Lesson 2 discussion

Matthew · January 10, 2017, 4:25pm

@cmeff1
I’ve had different memory problems than yours, but what solves them for me is shutting down any other GPU-related notebooks, restarting my current one, and sometimes even restarting my computer. I use an NVIDIA GTX 1070.
I hope this “restart everything” advice helps. Might be worth a shot while waiting for real advice.

cmeff1 · January 10, 2017, 11:14pm

@Matthew Yea i tried the restart. How much memory is your machine running and how much memory does your graphics card have? This is the error i’m getting in regards to memory still.

trn_data_a = get_batches(path+‘train’, shuffle=False, batch_size=1, class_mode=None, target_size=(224,224))

Found 23000 images belonging to 2 classes.
In [20]:

trn_data = np.concatenate([trn_data_a.next() for i in range(trn_data_a.nb_sample)])

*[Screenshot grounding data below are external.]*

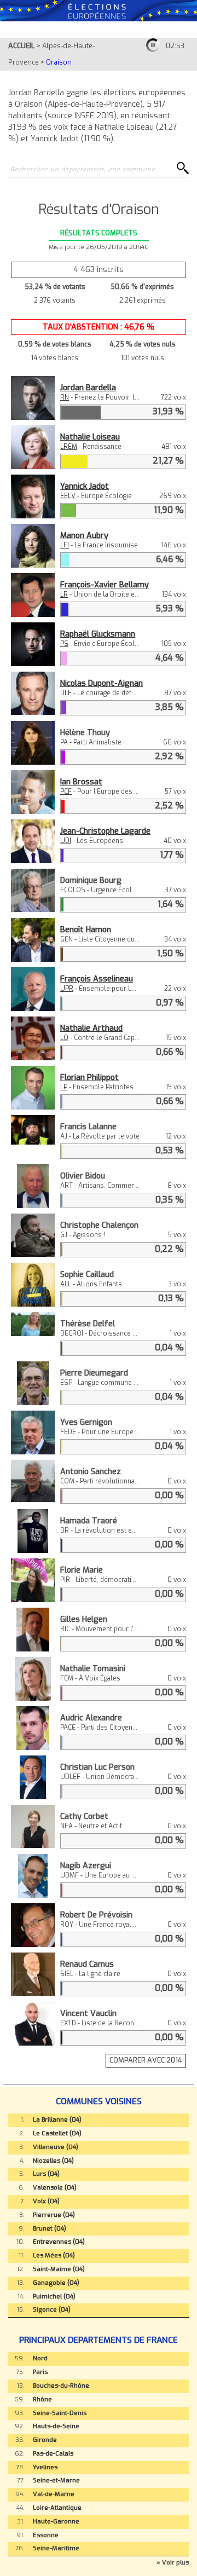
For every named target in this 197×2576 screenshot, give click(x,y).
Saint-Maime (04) (59, 2269)
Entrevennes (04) (59, 2242)
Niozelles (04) (53, 2161)
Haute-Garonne (56, 2521)
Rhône (42, 2399)
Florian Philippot (89, 1077)
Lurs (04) (46, 2174)
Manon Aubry (84, 535)
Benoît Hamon (85, 930)
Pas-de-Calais (53, 2454)
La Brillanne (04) (57, 2120)
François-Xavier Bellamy (104, 585)
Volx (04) (46, 2201)
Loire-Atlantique (57, 2508)
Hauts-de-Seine (56, 2426)
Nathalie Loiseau (90, 437)
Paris (40, 2372)
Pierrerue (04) (54, 2215)
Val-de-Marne (53, 2494)
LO (64, 1037)
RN (64, 397)
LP (63, 1087)
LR (64, 594)
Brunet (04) (49, 2229)
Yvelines (45, 2467)
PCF (66, 791)
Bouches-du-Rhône (61, 2386)
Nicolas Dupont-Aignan (101, 683)
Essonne (46, 2535)
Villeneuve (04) (55, 2147)
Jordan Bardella (88, 388)
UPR (66, 988)
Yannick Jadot (84, 486)
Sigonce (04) (52, 2310)
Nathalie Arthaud (91, 1028)
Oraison (59, 62)
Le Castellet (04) (57, 2133)
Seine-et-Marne (56, 2480)
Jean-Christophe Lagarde (105, 831)
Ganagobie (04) (56, 2283)
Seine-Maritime (56, 2548)
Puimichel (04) (54, 2296)
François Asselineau (96, 979)
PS (64, 643)
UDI (65, 840)
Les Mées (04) (54, 2255)
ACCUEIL (21, 45)
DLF (66, 693)
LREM (68, 446)
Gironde (45, 2440)
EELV (68, 496)
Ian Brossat (81, 782)
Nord (40, 2358)
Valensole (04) (55, 2188)
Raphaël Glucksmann (97, 634)
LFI (64, 545)
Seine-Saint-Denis (59, 2413)
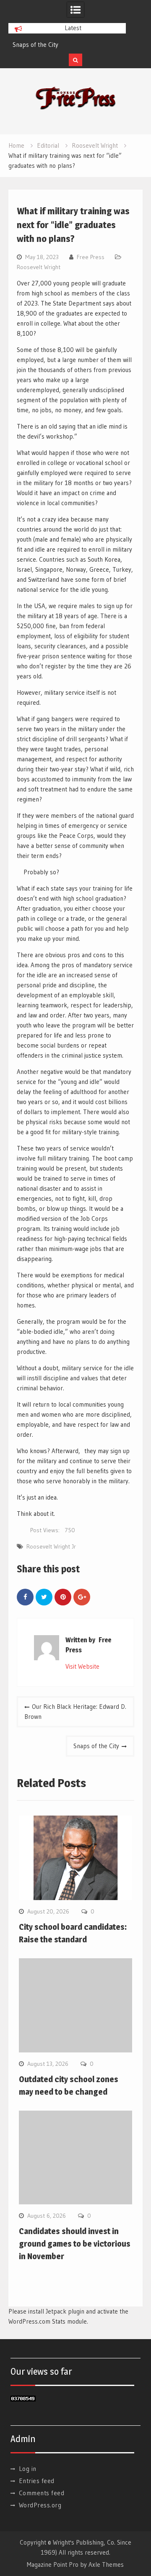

MemoryError Traceback (most recent call last)
in ()
----> 1 trn_data = np.concatenate([trn_data_a.next() for i in range(trn_data_a.nb_sample)])

MemoryError:

Gelu74 · January 11, 2017, 2:32pm

At the end of lesson 2 notebook we are shown how to fine tune more layers in keras. I’ve followed that approach and I don’t seem to get any improvement in the accuracy, in fact my submission to kaggle with more layers trained is worse than by just finetuning the last layer.
Has someone encountered a similar result?
In addition, i’ve tried to train the whole model, setting all layer to trainable=True, and the accuracy of the model gets worse with each epoch. Are these issues covered later in the course?

cmeff1 · January 12, 2017, 1:35am

So…I’m still working out how to handle this memory issue. It is due to the concatenation of the arrays in the training data. I have stood up my AWS instance and pushed through on there. 55 Gigs is what htop is reporting for consumption for the get_data function. So I will continue to try to figure out how to manage this on my personal machine, but will also push forward on the AWS machine so I can focus on the ML and not getting to hung up on how to manage the memory.

My new question is, is it normal to need so much memory? Are there better ways to manage this?
So that is my update. I’m still open to ideas on how to deal with such a large array on my local machine. Per some suggestions it was to save each individual array and then do the concatenation on the disk. Or my thought was just to increase my swap space on my box. Any further suggestions I would greatly appreciate. Thanks for your help!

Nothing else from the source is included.